Vladimir Izvozchikov served aboard the Nakhichevan, a river ship based in their home city of Rostov-on-Don that was carrying a load of dry sulfur.
In a statement on Wednesday, Ukraine’s transport ministry said rescuers had found the body of a man, which it suspects came from the Nakhichevan, but did not release his name. Four other seamen are still unaccounted for.
The last that Izvozchikov’s family heard of him was on Sunday morning, when he sent a text message to his pregnant wife Marina to tell her his ship had found a quiet place to ride out the coming storm. He told his parents not to worry.
The Izvozchikovs heard second-hand rumors from one of the rescued sailors on Tuesday that Vladimir was last seen on Sunday on the deck, his life jacket and rescue suit done up, as the command was given to abandon the Nakhichevan.

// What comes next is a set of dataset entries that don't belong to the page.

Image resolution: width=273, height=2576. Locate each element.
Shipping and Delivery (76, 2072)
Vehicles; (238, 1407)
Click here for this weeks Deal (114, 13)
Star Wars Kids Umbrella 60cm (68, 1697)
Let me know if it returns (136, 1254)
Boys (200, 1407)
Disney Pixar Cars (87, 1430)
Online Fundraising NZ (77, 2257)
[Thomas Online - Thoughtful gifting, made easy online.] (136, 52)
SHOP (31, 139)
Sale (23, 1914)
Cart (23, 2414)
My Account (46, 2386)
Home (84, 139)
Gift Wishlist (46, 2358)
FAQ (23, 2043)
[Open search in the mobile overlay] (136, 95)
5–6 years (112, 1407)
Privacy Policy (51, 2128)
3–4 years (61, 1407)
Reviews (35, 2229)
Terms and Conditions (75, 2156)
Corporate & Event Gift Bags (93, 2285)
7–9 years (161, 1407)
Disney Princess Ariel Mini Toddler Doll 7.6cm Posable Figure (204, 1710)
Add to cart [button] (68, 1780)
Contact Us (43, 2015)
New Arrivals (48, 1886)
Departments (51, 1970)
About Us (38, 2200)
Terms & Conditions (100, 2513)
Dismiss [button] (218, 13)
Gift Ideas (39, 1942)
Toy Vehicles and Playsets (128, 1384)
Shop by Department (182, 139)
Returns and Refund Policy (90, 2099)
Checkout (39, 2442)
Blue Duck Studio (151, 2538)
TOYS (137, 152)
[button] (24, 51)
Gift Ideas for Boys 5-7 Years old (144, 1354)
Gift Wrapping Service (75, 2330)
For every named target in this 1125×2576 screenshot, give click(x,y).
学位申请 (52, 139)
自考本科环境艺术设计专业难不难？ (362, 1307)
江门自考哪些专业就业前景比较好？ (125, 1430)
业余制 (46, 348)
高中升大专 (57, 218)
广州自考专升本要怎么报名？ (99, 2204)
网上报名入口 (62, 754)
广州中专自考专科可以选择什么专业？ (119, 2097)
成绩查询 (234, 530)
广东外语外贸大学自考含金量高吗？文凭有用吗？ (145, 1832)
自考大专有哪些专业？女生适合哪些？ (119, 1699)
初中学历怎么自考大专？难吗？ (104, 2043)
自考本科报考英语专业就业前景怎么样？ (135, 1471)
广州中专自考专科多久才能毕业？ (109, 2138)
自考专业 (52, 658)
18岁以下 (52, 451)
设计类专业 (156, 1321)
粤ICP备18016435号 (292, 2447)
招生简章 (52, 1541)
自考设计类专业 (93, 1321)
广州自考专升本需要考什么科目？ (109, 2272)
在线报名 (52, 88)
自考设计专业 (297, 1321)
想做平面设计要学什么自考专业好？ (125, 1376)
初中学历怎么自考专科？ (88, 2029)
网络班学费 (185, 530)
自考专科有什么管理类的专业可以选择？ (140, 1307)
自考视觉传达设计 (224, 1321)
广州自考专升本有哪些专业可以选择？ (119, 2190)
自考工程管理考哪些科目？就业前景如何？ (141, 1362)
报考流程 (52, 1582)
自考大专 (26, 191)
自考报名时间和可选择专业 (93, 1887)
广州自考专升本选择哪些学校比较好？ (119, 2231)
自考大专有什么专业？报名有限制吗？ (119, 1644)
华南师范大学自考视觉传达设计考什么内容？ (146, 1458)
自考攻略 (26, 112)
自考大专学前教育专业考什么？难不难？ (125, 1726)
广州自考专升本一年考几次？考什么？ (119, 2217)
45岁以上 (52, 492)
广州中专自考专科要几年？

The city administration in Temryuk, near the spot where the ships went down, has put the Izvozchikovs and another family of a missing sailor in a local hotel.
It has given them meal vouchers and promised a document that will let them look for their son across the Kerch strait in Ukraine. But that is where assistance has ended.
“No federal agency, not the Ministry of Emergency Situations, not even the firm he was working for — none of them has even called us to say if he’s missing. Maybe he’s out there floating in one of the lagoons, freezing,” Pavel said.
Prime Minister Zubkov said the weekend’s events were the worst mass shipwreck in modern Russian history. He ordered a safety review after reports some of the ships ignored a storm warning and put to sea, and that some were not seaworthy.
“They had been getting ready for the storm for two days. Two days! Then the ship sent an SOS at 12 o’clock … Why couldn’t they save them if they were only three kilometers off the shore?” said the missing man’s father.